Shannon entropy is a quantity of uncertainty in a probability distribution. In this study, it represented the uncertainty in the PPI distribution. For N heartbeats in a PPI segment, the PPI distribution pdf(x) was estimated using bins B and then calculated as \(-\sum_{b=1}^{B}{P}_{b}{\mathrm{log}(P}_{b})\), where \({P}_{b}\) is the histogram of the PPI in bin B. Generally, inclusion of a greater number of heartbeats allowed a more accurate estimation of the PPI distribution. The optimal number of bins required for PPI distribution estimation differed for the AF and SR cases. We used different numbers of bins to calculate Shannon entropy as features of the SVM to maintain the difference in uncertainty between the AF and SR cases.

In addition to the PPI-derived PPG features, we also extracted the morphological features of each PPI segment with N heartbeats. In this case, the peak height of the signal was treated as a random variable. Features including SD, RMSSD, and interquartile range (IQR), were calculated from the peak height and autocorrelation function (ACF) of the peak height of each PPI segment. The SD of the first difference was extracted from the ACF peak height for each PPI segment (Diff SD). The ACF measures time-dependent correlation of the peak height from N heartbeats.

To extract the features for other arrhythmias, the ACF of PPI, unimodality test p-value of a single segment, PPI SD, and odds PPI SD were considered. The following features were considered to extract the ‘regular abnormal’ heartbeat, for example, bigeminy heartbeat, from the VPCs or APCs: The N PPIs in one segment were used to calculate the lag 1 ACF function (Lag1ACF) and lag 2 ACF function (Lag2ACF). The unimodality test34 was performed to test the PPI frequency with a unique mode. The even (odd) PPI SD was calculated using the even (odd) numbers of PPIs in one segment.
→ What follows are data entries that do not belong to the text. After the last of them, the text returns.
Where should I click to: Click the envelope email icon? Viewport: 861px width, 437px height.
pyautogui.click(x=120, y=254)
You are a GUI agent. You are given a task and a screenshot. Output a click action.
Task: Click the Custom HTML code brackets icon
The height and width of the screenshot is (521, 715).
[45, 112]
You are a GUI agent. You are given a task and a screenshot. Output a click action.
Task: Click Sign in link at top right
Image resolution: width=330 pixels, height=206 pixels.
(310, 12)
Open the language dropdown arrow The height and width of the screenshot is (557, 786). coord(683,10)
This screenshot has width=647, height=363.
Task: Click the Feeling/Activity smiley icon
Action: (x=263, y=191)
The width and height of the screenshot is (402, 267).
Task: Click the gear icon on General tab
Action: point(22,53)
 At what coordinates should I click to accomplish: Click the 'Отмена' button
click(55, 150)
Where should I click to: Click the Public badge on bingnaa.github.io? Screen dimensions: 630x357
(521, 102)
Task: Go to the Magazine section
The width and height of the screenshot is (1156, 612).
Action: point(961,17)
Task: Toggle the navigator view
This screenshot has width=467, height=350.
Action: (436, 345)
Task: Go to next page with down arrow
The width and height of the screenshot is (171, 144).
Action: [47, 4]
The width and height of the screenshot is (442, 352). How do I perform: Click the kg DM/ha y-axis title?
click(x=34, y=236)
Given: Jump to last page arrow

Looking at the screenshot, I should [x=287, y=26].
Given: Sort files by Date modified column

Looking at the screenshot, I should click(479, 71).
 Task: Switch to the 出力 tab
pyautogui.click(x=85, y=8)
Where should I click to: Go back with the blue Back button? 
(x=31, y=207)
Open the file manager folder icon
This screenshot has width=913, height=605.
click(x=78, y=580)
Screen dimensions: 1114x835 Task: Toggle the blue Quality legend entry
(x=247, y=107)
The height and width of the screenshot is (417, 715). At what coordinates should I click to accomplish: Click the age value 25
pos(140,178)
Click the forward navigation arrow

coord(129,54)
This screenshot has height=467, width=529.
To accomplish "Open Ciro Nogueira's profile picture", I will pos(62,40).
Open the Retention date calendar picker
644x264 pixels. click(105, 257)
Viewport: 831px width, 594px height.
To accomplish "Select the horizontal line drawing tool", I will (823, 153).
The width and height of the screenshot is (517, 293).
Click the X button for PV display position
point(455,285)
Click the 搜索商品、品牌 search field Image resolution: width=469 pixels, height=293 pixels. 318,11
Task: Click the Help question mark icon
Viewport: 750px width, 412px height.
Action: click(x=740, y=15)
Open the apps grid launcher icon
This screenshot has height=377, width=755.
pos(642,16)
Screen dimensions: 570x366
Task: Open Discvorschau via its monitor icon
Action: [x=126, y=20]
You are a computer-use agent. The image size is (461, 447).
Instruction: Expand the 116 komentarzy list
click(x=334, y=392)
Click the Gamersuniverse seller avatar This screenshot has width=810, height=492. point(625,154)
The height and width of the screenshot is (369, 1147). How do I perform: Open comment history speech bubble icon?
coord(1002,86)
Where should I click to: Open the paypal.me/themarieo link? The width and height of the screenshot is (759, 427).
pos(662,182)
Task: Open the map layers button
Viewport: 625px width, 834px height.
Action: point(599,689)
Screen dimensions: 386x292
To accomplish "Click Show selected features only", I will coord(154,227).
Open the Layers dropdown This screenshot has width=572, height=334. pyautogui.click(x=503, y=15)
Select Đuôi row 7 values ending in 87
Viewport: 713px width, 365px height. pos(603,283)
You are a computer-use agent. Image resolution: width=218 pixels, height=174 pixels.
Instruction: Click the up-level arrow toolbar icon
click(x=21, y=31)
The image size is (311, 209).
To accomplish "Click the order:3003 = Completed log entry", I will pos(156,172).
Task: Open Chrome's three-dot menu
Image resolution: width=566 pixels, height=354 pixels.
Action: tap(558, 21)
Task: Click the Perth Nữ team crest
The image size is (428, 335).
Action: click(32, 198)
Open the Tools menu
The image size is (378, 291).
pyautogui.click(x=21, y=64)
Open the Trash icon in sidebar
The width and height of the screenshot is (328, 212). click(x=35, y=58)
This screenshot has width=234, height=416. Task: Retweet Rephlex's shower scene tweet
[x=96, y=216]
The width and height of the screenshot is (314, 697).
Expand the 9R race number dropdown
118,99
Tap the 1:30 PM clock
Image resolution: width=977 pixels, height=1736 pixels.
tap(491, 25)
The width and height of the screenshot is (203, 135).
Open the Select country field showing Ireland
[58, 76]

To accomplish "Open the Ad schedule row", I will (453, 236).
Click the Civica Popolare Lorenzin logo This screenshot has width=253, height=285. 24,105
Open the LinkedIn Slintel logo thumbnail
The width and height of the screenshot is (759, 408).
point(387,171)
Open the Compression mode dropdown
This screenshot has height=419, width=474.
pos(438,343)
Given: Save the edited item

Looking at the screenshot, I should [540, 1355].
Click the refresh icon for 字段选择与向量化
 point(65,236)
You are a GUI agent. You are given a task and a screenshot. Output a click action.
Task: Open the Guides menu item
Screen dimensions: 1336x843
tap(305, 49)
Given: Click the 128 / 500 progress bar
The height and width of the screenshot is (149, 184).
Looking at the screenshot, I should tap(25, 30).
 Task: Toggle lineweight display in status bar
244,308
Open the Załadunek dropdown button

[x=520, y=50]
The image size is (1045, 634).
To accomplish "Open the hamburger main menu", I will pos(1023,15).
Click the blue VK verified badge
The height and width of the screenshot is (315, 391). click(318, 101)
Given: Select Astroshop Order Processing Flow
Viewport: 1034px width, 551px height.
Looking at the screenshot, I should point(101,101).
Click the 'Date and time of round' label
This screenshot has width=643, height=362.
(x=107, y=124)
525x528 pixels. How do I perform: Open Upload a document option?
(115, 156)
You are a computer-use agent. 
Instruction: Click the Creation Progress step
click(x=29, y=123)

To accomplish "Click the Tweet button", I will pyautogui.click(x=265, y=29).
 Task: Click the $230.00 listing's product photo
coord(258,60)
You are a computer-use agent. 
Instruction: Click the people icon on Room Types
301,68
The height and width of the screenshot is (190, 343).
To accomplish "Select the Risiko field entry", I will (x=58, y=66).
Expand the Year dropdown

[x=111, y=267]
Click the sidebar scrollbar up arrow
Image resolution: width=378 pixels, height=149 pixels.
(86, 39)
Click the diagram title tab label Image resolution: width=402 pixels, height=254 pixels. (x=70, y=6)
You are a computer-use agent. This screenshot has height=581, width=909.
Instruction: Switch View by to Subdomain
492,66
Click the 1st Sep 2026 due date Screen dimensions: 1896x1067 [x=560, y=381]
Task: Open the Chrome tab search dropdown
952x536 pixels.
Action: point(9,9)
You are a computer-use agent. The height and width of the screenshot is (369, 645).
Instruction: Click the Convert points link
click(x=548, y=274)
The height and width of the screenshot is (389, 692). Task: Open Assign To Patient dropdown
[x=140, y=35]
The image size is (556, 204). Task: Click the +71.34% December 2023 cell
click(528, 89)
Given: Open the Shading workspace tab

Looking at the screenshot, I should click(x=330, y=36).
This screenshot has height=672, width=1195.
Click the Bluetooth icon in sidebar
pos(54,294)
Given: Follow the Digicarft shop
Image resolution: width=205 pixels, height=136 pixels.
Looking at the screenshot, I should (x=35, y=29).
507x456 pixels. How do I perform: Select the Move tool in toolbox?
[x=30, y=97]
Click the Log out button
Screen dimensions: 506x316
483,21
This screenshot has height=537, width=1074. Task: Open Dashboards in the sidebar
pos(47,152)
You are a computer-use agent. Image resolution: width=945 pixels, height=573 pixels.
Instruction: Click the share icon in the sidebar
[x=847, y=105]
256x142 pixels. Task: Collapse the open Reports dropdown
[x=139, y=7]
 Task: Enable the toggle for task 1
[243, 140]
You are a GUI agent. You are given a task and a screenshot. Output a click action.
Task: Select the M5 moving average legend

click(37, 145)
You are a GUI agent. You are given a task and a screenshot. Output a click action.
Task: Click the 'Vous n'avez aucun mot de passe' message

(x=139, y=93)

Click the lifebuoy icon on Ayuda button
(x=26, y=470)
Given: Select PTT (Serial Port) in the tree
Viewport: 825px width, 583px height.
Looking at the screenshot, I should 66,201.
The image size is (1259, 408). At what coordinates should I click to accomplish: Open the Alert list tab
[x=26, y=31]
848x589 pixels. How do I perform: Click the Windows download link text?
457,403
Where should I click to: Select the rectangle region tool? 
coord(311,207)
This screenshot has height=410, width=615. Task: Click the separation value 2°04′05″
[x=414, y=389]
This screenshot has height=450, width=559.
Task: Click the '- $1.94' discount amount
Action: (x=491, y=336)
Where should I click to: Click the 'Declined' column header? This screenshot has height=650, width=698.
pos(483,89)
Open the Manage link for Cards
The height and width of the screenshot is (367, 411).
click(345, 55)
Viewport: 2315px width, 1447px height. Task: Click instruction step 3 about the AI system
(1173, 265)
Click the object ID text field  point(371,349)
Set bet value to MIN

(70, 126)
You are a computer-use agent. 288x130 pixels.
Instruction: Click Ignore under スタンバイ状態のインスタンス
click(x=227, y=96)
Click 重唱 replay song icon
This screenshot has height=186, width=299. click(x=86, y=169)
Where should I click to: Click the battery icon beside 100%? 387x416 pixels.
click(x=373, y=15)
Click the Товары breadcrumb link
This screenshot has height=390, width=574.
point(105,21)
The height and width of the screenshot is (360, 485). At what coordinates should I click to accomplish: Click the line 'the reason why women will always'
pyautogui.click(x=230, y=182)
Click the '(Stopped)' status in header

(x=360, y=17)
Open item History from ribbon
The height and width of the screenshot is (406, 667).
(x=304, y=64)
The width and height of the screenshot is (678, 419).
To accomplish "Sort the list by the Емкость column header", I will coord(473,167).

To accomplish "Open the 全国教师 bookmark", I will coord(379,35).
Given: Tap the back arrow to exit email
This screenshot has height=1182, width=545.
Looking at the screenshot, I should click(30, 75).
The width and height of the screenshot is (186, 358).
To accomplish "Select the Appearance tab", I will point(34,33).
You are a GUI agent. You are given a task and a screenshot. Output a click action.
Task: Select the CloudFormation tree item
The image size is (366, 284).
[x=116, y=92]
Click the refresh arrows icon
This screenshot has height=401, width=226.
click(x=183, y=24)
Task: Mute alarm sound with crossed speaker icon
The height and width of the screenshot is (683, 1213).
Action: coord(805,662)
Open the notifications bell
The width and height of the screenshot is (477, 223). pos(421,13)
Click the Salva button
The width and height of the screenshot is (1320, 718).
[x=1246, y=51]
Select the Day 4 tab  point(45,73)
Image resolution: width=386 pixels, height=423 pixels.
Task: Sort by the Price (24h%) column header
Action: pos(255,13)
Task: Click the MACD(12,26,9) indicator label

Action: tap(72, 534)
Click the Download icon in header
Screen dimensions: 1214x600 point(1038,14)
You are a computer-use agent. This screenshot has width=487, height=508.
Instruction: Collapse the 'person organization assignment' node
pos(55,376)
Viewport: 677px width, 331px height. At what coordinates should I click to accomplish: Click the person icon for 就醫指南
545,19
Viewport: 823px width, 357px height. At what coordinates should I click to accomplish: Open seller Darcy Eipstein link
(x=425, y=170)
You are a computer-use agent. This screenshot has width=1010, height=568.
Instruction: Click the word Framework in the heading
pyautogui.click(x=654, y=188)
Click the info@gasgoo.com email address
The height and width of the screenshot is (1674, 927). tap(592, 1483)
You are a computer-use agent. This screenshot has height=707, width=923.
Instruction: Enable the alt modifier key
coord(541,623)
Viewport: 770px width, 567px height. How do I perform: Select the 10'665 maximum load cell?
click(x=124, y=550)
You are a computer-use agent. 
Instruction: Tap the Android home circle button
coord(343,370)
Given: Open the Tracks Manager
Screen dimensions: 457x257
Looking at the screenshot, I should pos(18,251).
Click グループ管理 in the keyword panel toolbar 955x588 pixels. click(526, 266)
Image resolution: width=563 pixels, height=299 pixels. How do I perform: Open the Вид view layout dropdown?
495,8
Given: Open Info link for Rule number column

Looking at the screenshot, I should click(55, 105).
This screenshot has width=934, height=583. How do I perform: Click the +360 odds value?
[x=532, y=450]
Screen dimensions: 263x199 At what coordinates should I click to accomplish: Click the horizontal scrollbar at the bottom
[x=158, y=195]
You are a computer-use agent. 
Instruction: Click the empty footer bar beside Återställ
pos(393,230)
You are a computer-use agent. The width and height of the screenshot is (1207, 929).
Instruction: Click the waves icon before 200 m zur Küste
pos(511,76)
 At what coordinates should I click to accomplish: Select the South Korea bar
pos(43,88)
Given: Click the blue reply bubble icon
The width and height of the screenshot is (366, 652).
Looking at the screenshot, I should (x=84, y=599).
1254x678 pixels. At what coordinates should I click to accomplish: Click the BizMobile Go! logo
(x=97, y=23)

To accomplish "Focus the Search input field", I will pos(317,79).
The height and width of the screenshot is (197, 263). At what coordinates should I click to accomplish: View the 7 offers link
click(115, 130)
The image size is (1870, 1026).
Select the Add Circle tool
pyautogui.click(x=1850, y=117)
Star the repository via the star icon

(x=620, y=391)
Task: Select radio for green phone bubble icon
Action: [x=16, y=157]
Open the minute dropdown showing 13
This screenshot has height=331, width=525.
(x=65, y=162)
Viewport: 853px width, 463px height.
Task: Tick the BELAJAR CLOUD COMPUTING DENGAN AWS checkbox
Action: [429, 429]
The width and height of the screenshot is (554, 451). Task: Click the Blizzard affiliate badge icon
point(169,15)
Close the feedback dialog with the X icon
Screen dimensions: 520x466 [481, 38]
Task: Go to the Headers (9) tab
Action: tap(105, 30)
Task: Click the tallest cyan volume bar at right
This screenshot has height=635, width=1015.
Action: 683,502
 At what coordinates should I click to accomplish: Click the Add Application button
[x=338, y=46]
Classification and feature selection

Data collected from 116 patients included in our study group were used to train the SVM classification model and for feature selection. A PPI segment with N heartbeats was labeled as AF or SR, and the features from its own segment and two closest PPI segments were extracted. We used a five-fold cross-validation process for the training and feature selection. Specifically, signals from 116 patients were randomly split into five, and the model training procedure was then performed. The hyperparameters of the linear kernel for SVM and the features were selected with respect to the best-fit receiver operating characteristic (ROC) curve. The feature selection procedure excluded MaxFFT, but retained MaxFFTSD3. The hyperparameter cost of the linear kernel in the SVM was searched from 0 to 1.5, with a cost of 0.1 selected.

Statistical analysis

Continuous variables are expressed as mean ± SD or median (IQR), as appropriate, for the data distribution. Categorical data are expressed as frequencies (percentages). In the univariate analysis of AF and SR data, chi-squared and Fisher’s exact tests were used to analyze categorical data. Student’s t-test was used to analyze continuous variables between the two sets of data. We used a univariate logistic regression model to estimate independent PPG features to differentiate between AF and SR. ROC curves were calculated to evaluate the diagnostic ability of the selected parameters. All statistical analyses were performed using R Statistics version 3.6.2 for Windows (R Foundation for Statistical Computing, Vienna, Austria).